** Selected passage **
=== Section Start ===

- Earliest publications: 1908
- Languages: Australian English

= Comics in Australia =

Australian comics have been published since 1908 and Australian comics creators have gone to produce influential work in the global comics industry (especially in American comics).

==History==

===1900s===
Vumps, the first Australian comic equivalent to British boy's papers, such as Boy's Own, Chum and The Gem was published in September 1908. It featured illustrations, with the text printed below and lasted only one issue.

===1910s===
On 7 October 1911 coloured comics appeared in The Comic Australian, a weekly publication containing jokes and poetry, which continued for 87 issues until June 1913. In 1916 a small format children's paper, The Golden Age commenced. It featured three pages of strips and cartoons, including Algy & Kitty by B. Ericsson. The publication ceased in 1917.

=== Section End ===

** Material provided **
=== Section Start ===

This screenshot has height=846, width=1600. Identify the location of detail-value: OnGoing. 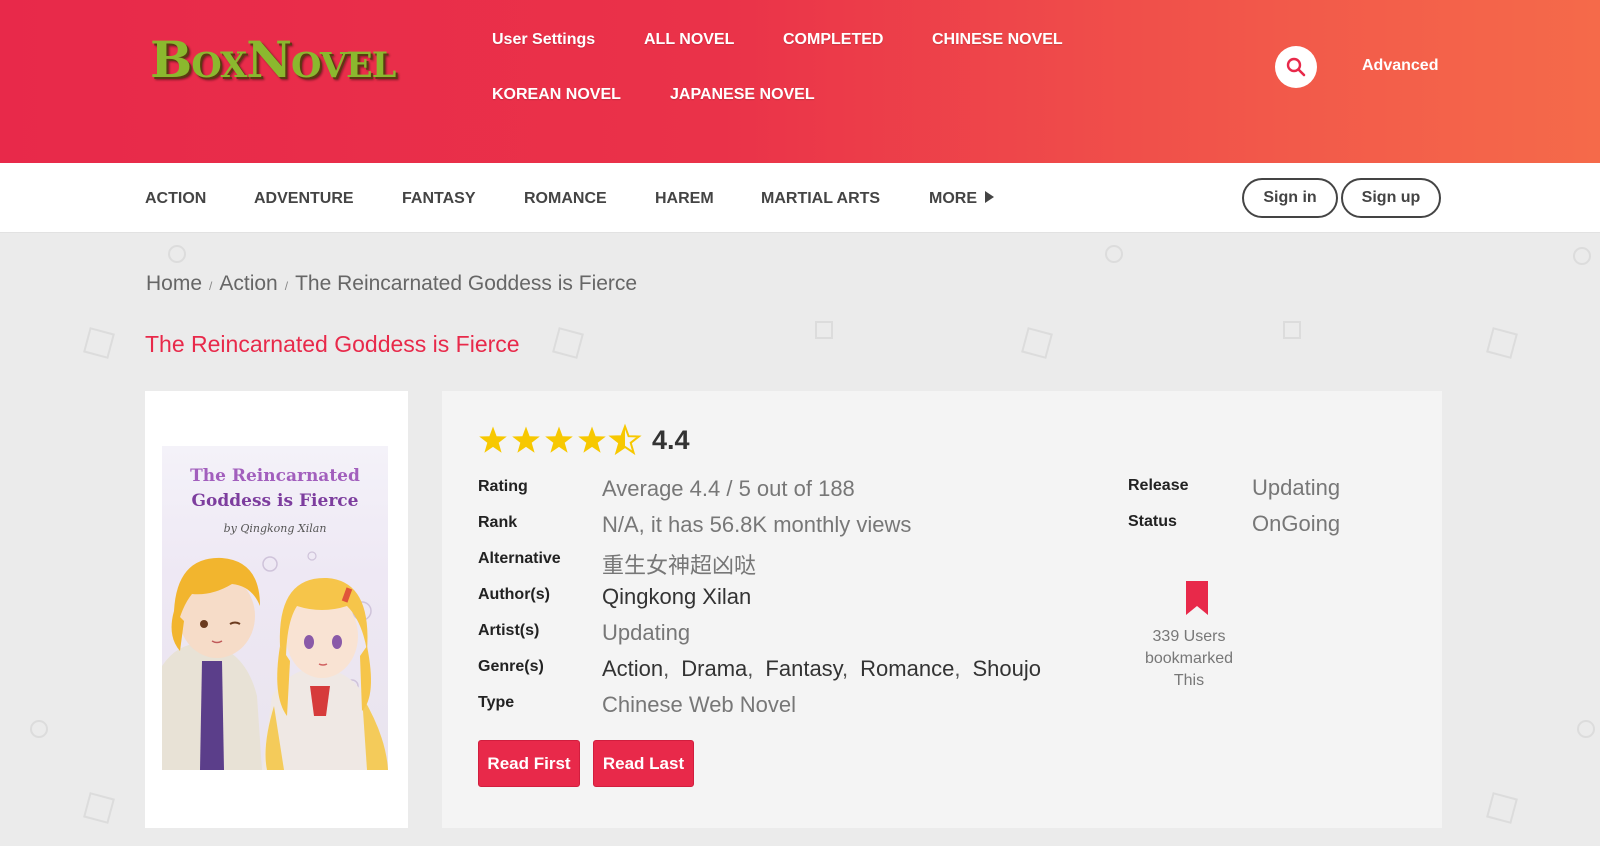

=== Section End ===

** Task requirements **
1/ In the text on comics in Australia, how many issues of The Comic Australian were published?
2/ Write the next part of the text on comics in Australia, starting after its last sentence.

** Task results **
1/ 87 issues.

2/
===1920s===
On 7 August 1920 the first continuing Australian comic strip, You & Me, drawn by Stan Cross, appeared in Smith's Weekly. In August 1925 the Sydney Sunday Times comic supplement was issued. It featured strips including The Two Rogues, by L. de Konigh; Fish & Chips by Norman McMurray and The Strange Adventures of Percy the Pom by Wynne Davies. The 13 November 1921 saw the first issue of Us Fellas, by Jimmy Bancks, in the Sunbeams Page of the Sunday Sun, this comic strip introduced the character of Ginger Meggs, the longest running Australian comic strip. The first Sunbeams (Ginger Meggs) Annual appeared in 1924, and continued to appear each Christmas for the next 35 years.

A number of other children's papers, such as Pals, The Boy's Weekly and Cobbers, were released during this period. All contained a few strips but were mainly text and articles.

The Society of Australian Black and White Artists was formed in Sydney in 1924, and still exists today as the Australian Cartoonists Association.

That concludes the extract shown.